## Data excerpts
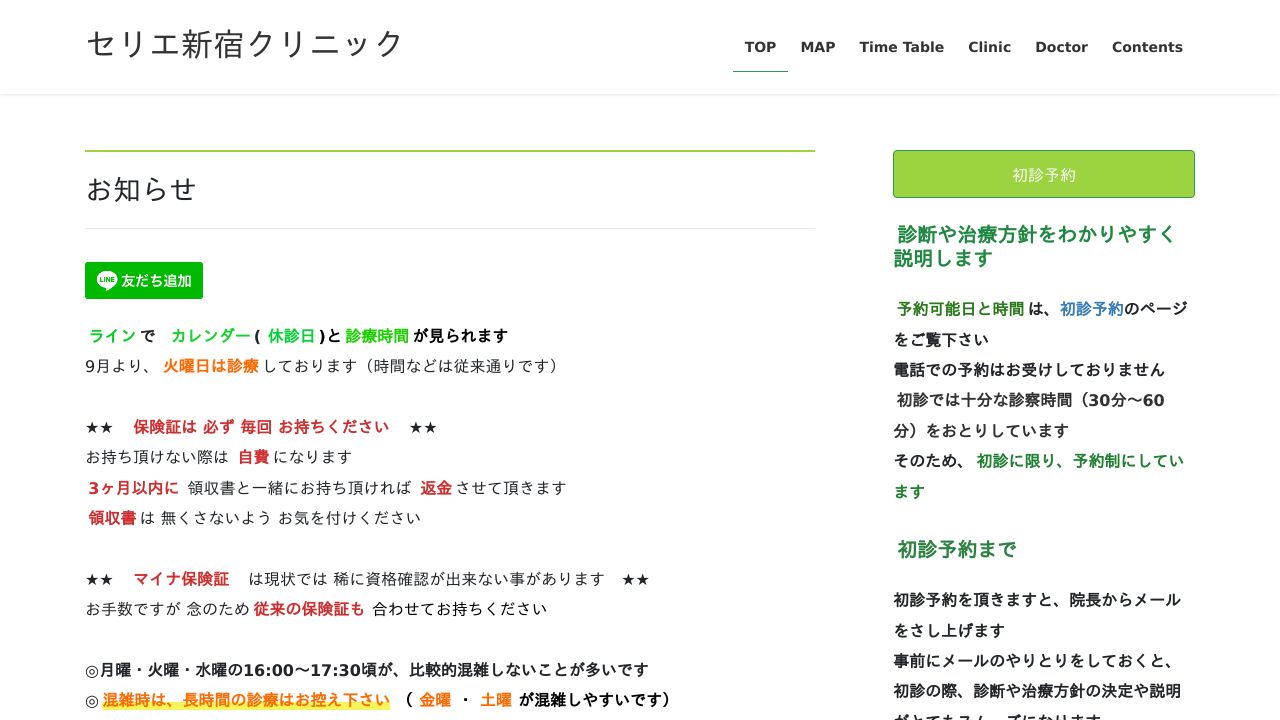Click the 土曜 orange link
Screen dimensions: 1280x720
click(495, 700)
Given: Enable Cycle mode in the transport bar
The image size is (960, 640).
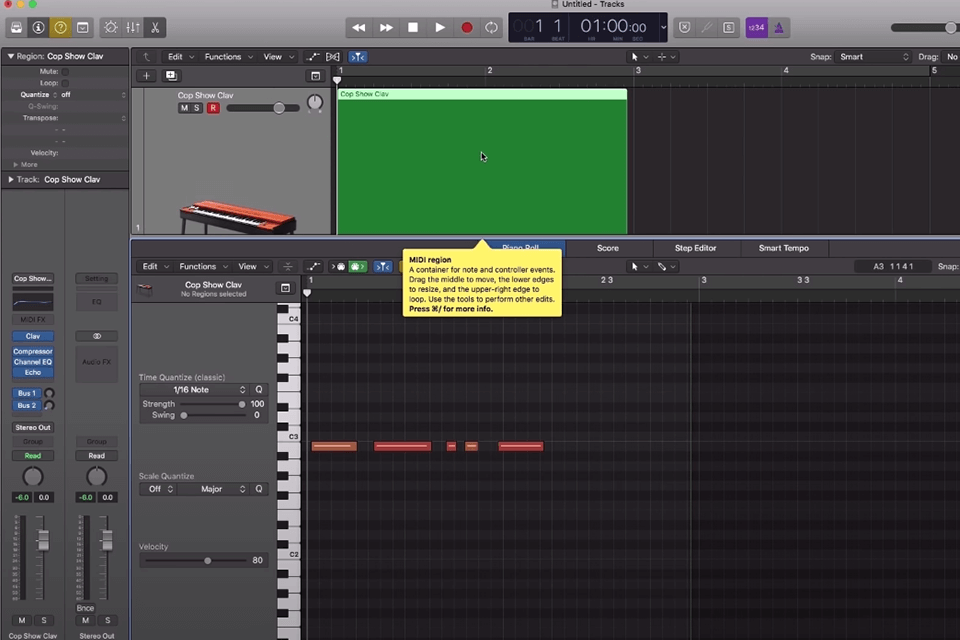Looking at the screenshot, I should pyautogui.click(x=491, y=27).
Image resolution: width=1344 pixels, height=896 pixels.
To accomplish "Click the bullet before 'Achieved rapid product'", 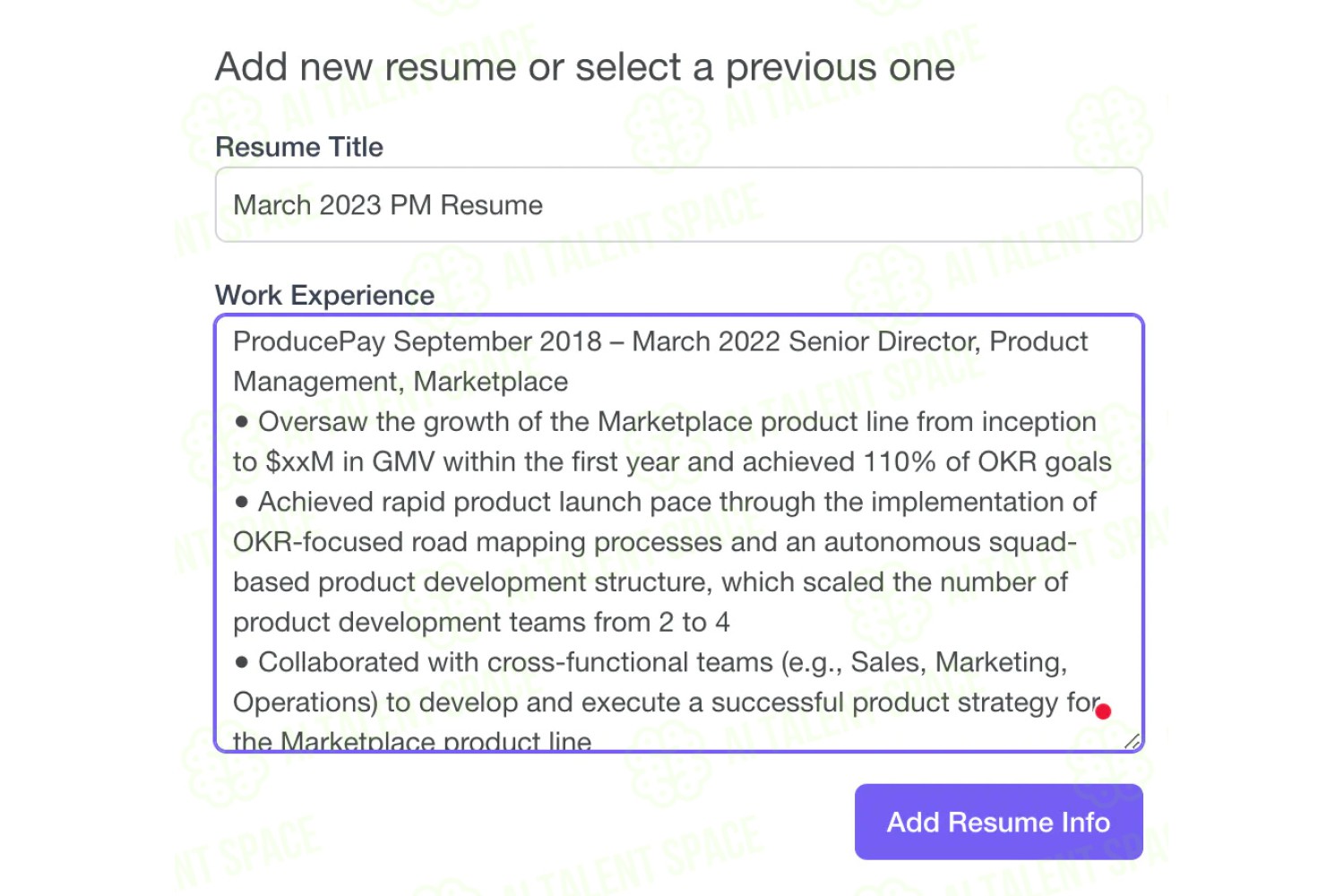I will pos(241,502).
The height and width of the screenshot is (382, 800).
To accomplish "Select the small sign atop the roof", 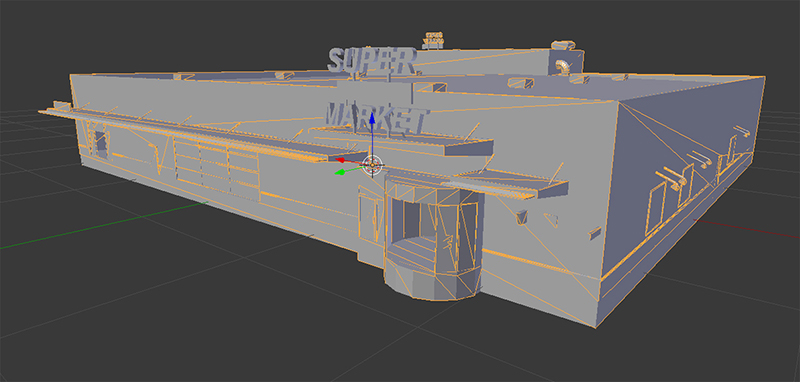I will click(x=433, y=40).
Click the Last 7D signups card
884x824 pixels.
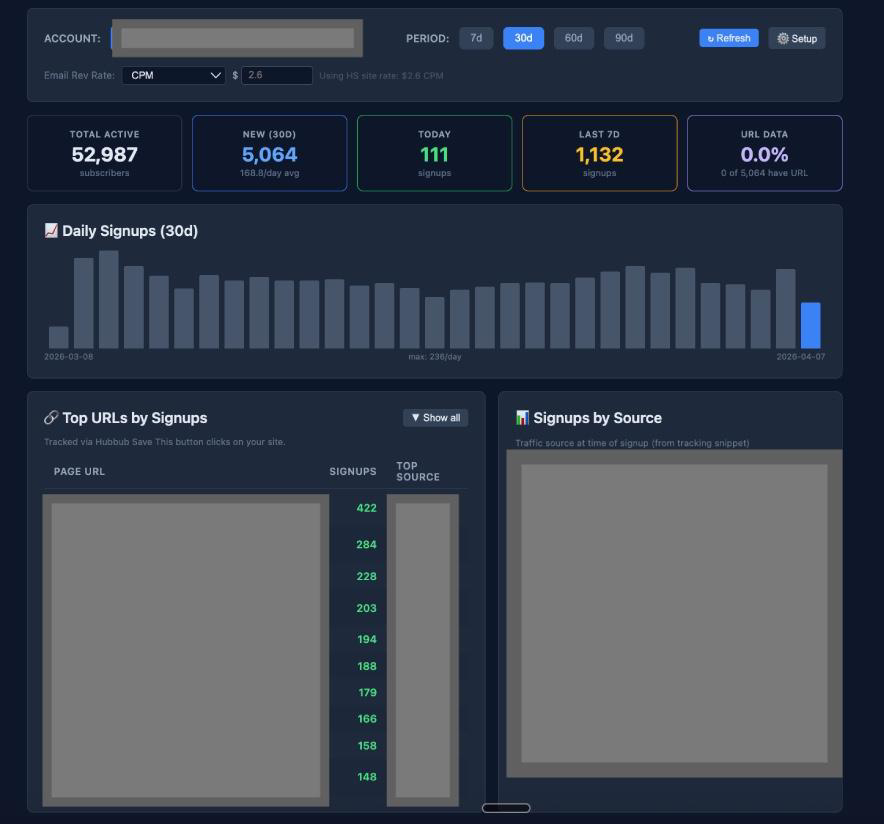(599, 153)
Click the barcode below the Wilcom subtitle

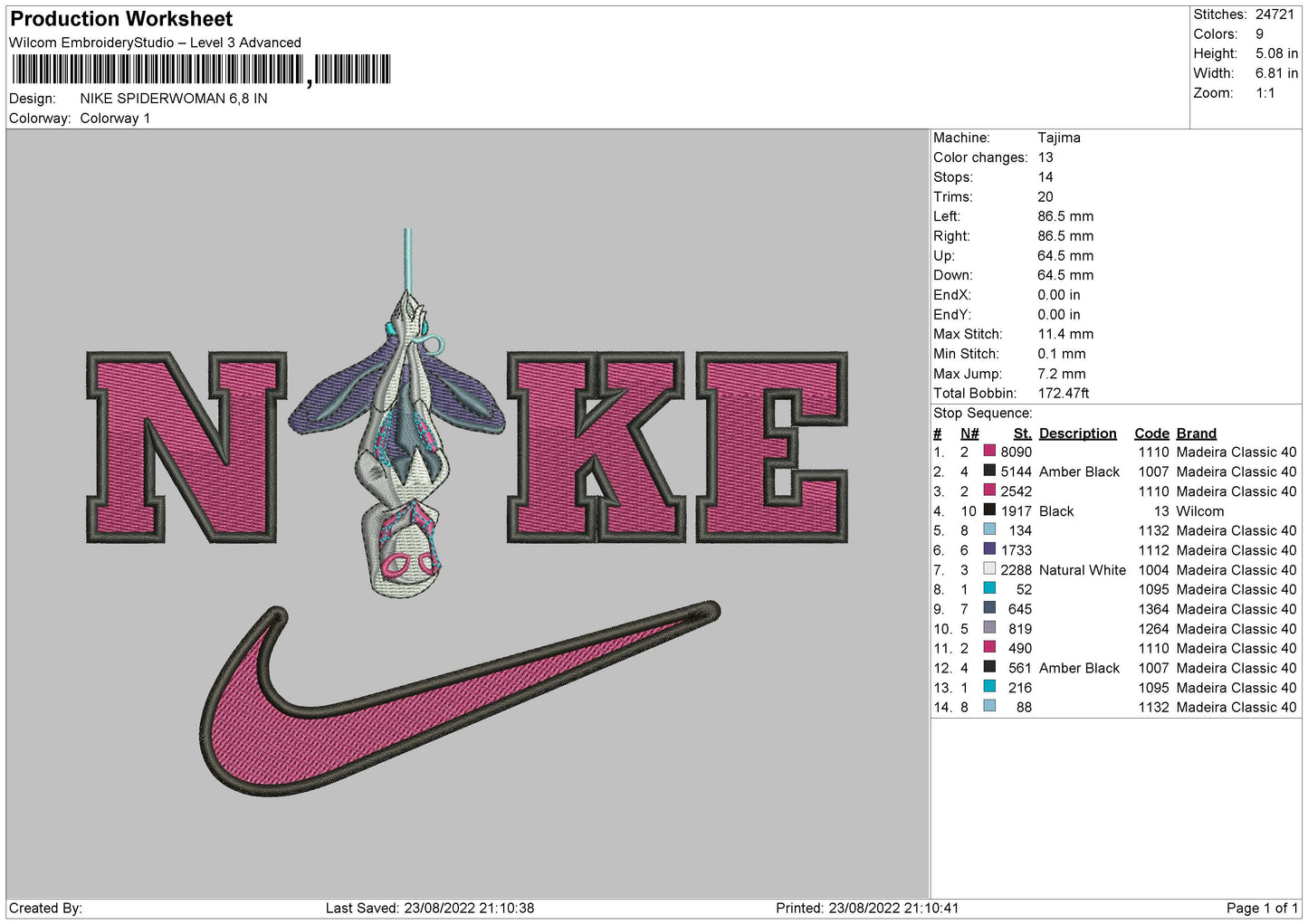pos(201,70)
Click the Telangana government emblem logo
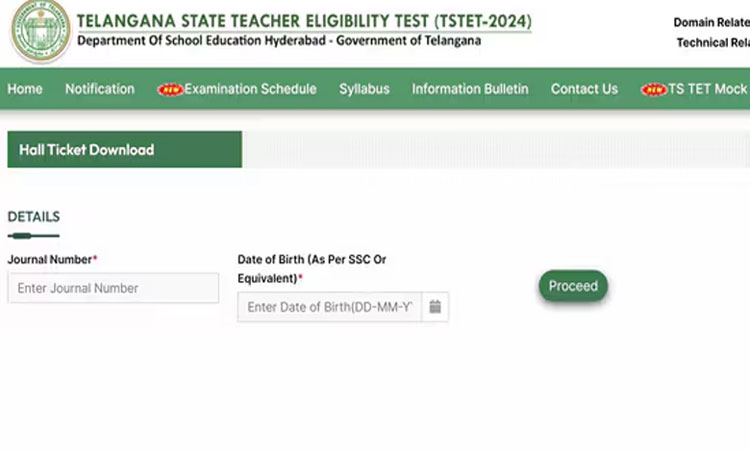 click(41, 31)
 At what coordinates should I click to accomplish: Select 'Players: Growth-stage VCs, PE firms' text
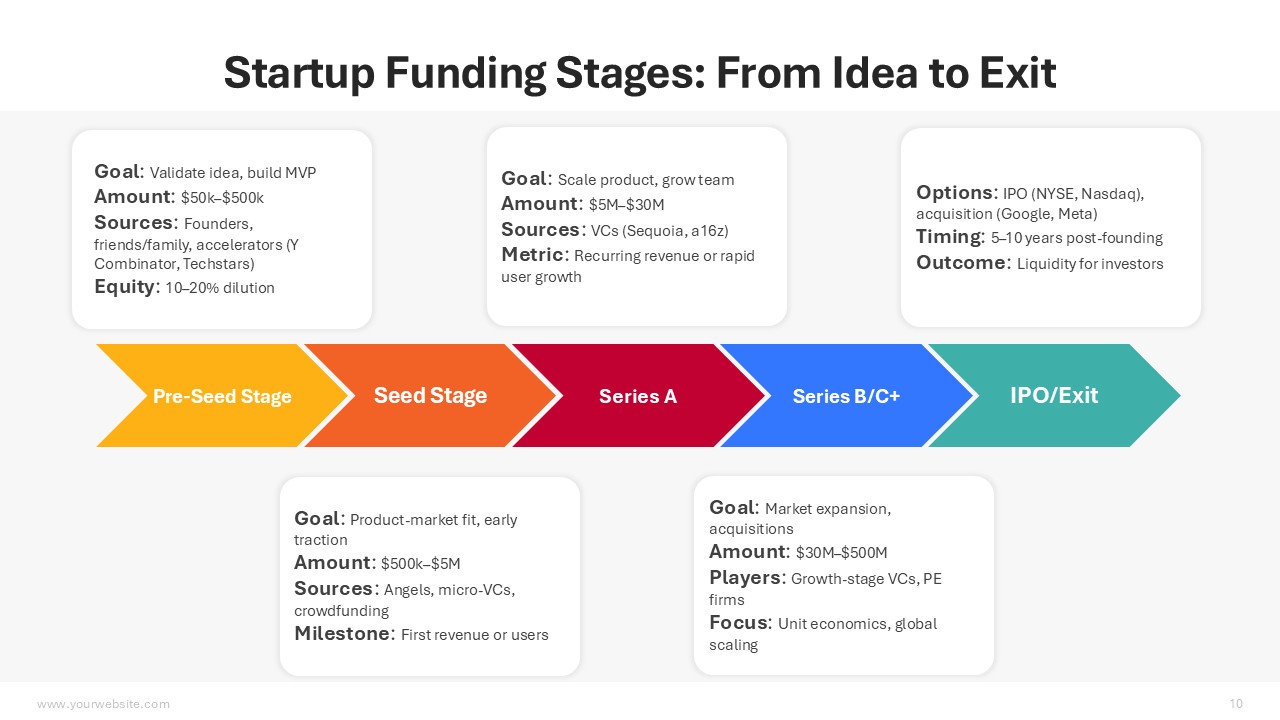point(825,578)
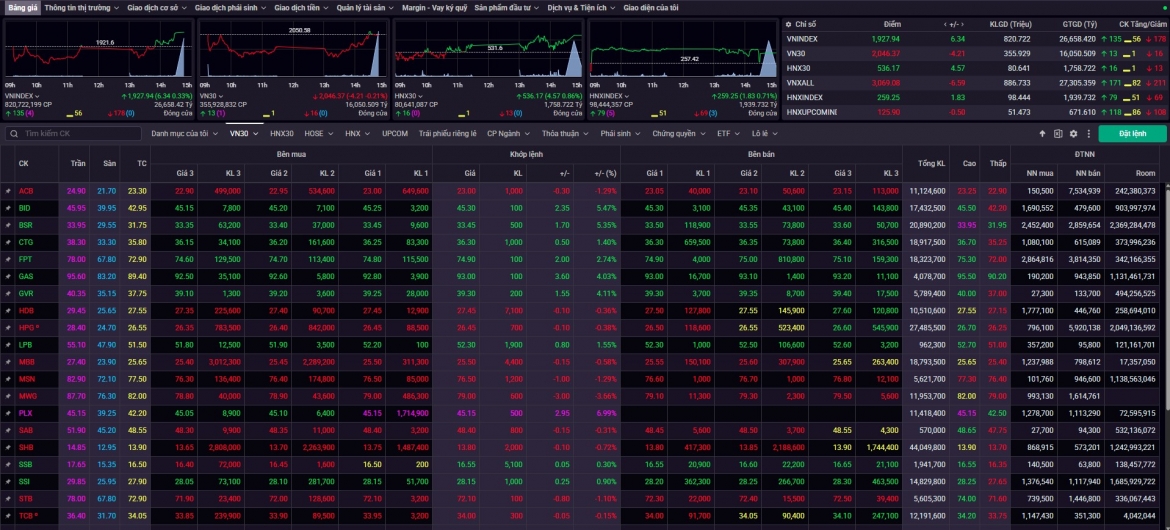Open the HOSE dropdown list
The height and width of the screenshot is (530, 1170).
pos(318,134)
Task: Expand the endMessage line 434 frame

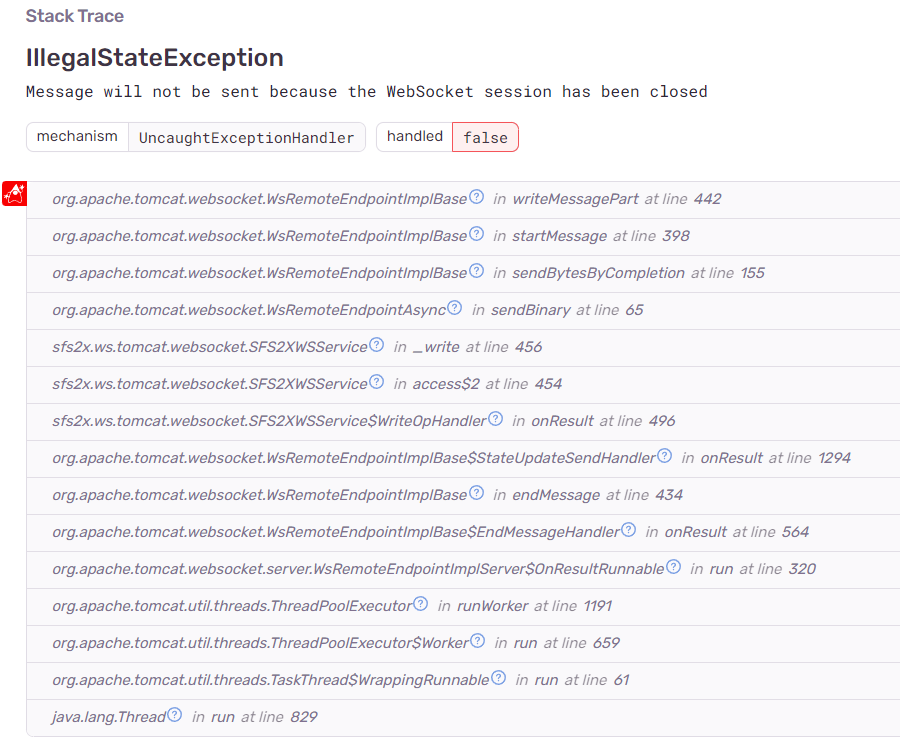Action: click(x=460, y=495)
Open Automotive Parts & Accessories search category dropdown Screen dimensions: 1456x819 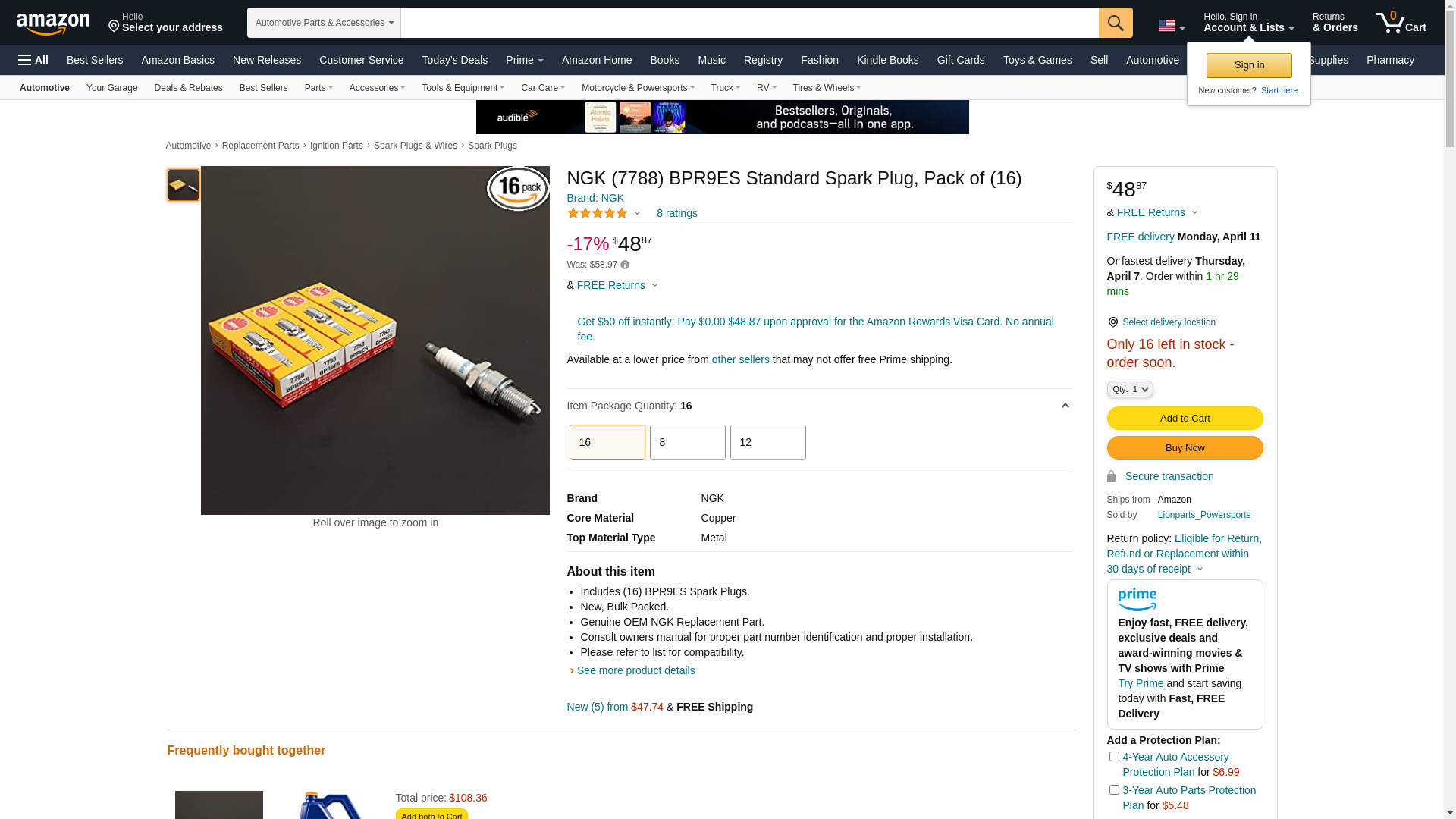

## Task prompt
Locate every line in the records that contains the word "height", matching case exactly, and copy each of those lines.

## Written answer
Image resolution: width=1344 pixels, height=896 pixels.
The height and width of the screenshot is (382, 800).
The height and width of the screenshot is (530, 1170).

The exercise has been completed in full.